_PROBLEM_
All of the entries are to be printed exactly as they appear.
════
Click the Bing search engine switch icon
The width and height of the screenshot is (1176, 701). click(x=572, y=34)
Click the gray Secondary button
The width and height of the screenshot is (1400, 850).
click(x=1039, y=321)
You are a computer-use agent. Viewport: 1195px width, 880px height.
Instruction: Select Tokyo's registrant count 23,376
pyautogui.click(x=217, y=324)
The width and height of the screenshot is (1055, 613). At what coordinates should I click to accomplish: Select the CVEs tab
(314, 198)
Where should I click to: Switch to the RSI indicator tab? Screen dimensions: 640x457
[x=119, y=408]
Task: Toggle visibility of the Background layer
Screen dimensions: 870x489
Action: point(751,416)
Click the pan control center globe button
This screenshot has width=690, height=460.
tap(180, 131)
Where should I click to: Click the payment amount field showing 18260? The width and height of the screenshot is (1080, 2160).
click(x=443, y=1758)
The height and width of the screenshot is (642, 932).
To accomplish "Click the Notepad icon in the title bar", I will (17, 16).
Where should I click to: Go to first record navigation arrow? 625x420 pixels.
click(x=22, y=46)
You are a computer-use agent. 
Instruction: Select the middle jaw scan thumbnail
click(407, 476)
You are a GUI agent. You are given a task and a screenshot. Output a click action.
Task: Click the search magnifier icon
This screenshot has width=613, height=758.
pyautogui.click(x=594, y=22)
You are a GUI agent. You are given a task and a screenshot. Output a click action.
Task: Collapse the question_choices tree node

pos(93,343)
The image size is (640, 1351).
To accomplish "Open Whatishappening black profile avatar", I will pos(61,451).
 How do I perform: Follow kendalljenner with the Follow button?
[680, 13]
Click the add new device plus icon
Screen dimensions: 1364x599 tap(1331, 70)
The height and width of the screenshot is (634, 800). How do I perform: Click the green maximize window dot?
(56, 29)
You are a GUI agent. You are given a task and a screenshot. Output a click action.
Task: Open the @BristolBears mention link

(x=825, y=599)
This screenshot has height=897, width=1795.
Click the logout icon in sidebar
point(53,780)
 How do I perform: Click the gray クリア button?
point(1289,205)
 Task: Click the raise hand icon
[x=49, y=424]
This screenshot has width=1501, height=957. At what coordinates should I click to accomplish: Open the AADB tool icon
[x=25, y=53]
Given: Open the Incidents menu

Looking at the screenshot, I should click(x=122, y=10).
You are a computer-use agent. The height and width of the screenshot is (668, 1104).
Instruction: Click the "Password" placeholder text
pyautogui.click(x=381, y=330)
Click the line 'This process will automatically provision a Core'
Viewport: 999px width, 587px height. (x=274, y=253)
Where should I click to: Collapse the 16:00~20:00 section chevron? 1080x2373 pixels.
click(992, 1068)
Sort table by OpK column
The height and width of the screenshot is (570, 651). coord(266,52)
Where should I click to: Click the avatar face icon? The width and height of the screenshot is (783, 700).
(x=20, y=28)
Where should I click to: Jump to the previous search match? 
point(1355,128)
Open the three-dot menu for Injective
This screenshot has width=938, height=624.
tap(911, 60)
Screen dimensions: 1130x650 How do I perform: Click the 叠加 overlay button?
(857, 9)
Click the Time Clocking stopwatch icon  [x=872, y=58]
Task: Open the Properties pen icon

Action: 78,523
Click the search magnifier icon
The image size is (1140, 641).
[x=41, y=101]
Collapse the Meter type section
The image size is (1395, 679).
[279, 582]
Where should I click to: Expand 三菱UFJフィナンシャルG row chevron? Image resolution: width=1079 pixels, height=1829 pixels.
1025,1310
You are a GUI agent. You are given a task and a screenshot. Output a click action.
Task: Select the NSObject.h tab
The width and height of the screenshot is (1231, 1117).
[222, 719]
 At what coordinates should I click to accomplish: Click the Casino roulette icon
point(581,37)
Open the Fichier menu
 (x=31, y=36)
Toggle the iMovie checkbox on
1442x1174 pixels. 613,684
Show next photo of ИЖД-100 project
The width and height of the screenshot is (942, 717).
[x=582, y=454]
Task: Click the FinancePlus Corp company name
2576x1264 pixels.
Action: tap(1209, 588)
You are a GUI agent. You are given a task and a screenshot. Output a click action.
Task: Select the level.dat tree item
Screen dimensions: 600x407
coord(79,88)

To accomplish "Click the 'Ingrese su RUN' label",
════
_ANSWER SPACE_
Click the Bing search engine switch icon
The width and height of the screenshot is (1176, 701). click(x=572, y=34)
Click the gray Secondary button
The width and height of the screenshot is (1400, 850).
click(x=1039, y=321)
You are a computer-use agent. Viewport: 1195px width, 880px height.
Instruction: Select Tokyo's registrant count 23,376
pyautogui.click(x=217, y=324)
The width and height of the screenshot is (1055, 613). At what coordinates should I click to accomplish: Select the CVEs tab
(314, 198)
Where should I click to: Switch to the RSI indicator tab? Screen dimensions: 640x457
[x=119, y=408]
Task: Toggle visibility of the Background layer
Screen dimensions: 870x489
Action: point(751,416)
Click the pan control center globe button
This screenshot has width=690, height=460.
tap(180, 131)
Where should I click to: Click the payment amount field showing 18260? The width and height of the screenshot is (1080, 2160).
click(x=443, y=1758)
The height and width of the screenshot is (642, 932).
To accomplish "Click the Notepad icon in the title bar", I will (17, 16).
Where should I click to: Go to first record navigation arrow? 625x420 pixels.
click(x=22, y=46)
You are a computer-use agent. 
Instruction: Select the middle jaw scan thumbnail
click(407, 476)
You are a GUI agent. You are given a task and a screenshot. Output a click action.
Task: Click the search magnifier icon
This screenshot has width=613, height=758.
pyautogui.click(x=594, y=22)
You are a GUI agent. You are given a task and a screenshot. Output a click action.
Task: Collapse the question_choices tree node

pos(93,343)
The image size is (640, 1351).
To accomplish "Open Whatishappening black profile avatar", I will pos(61,451).
 How do I perform: Follow kendalljenner with the Follow button?
[680, 13]
Click the add new device plus icon
Screen dimensions: 1364x599 tap(1331, 70)
The height and width of the screenshot is (634, 800). How do I perform: Click the green maximize window dot?
(56, 29)
You are a GUI agent. You are given a task and a screenshot. Output a click action.
Task: Open the @BristolBears mention link

(x=825, y=599)
This screenshot has height=897, width=1795.
Click the logout icon in sidebar
point(53,780)
 How do I perform: Click the gray クリア button?
point(1289,205)
 Task: Click the raise hand icon
[x=49, y=424]
This screenshot has width=1501, height=957. At what coordinates should I click to accomplish: Open the AADB tool icon
[x=25, y=53]
Given: Open the Incidents menu

Looking at the screenshot, I should click(x=122, y=10).
You are a computer-use agent. The height and width of the screenshot is (668, 1104).
Instruction: Click the "Password" placeholder text
pyautogui.click(x=381, y=330)
Click the line 'This process will automatically provision a Core'
Viewport: 999px width, 587px height. (x=274, y=253)
Where should I click to: Collapse the 16:00~20:00 section chevron? 1080x2373 pixels.
click(992, 1068)
Sort table by OpK column
The height and width of the screenshot is (570, 651). coord(266,52)
Where should I click to: Click the avatar face icon? The width and height of the screenshot is (783, 700).
(x=20, y=28)
Where should I click to: Jump to the previous search match? 
point(1355,128)
Open the three-dot menu for Injective
This screenshot has width=938, height=624.
tap(911, 60)
Screen dimensions: 1130x650 How do I perform: Click the 叠加 overlay button?
(857, 9)
Click the Time Clocking stopwatch icon  [x=872, y=58]
Task: Open the Properties pen icon

Action: 78,523
Click the search magnifier icon
The image size is (1140, 641).
[x=41, y=101]
Collapse the Meter type section
The image size is (1395, 679).
[279, 582]
Where should I click to: Expand 三菱UFJフィナンシャルG row chevron? Image resolution: width=1079 pixels, height=1829 pixels.
1025,1310
You are a GUI agent. You are given a task and a screenshot. Output a click action.
Task: Select the NSObject.h tab
The width and height of the screenshot is (1231, 1117).
[222, 719]
 At what coordinates should I click to accomplish: Click the Casino roulette icon
point(581,37)
Open the Fichier menu
 (x=31, y=36)
Toggle the iMovie checkbox on
1442x1174 pixels. 613,684
Show next photo of ИЖД-100 project
The width and height of the screenshot is (942, 717).
[x=582, y=454]
Task: Click the FinancePlus Corp company name
2576x1264 pixels.
Action: tap(1209, 588)
You are a GUI agent. You are given a task and a screenshot. Output a click action.
Task: Select the level.dat tree item
Screen dimensions: 600x407
coord(79,88)

To accomplish "Click the 'Ingrese su RUN' label",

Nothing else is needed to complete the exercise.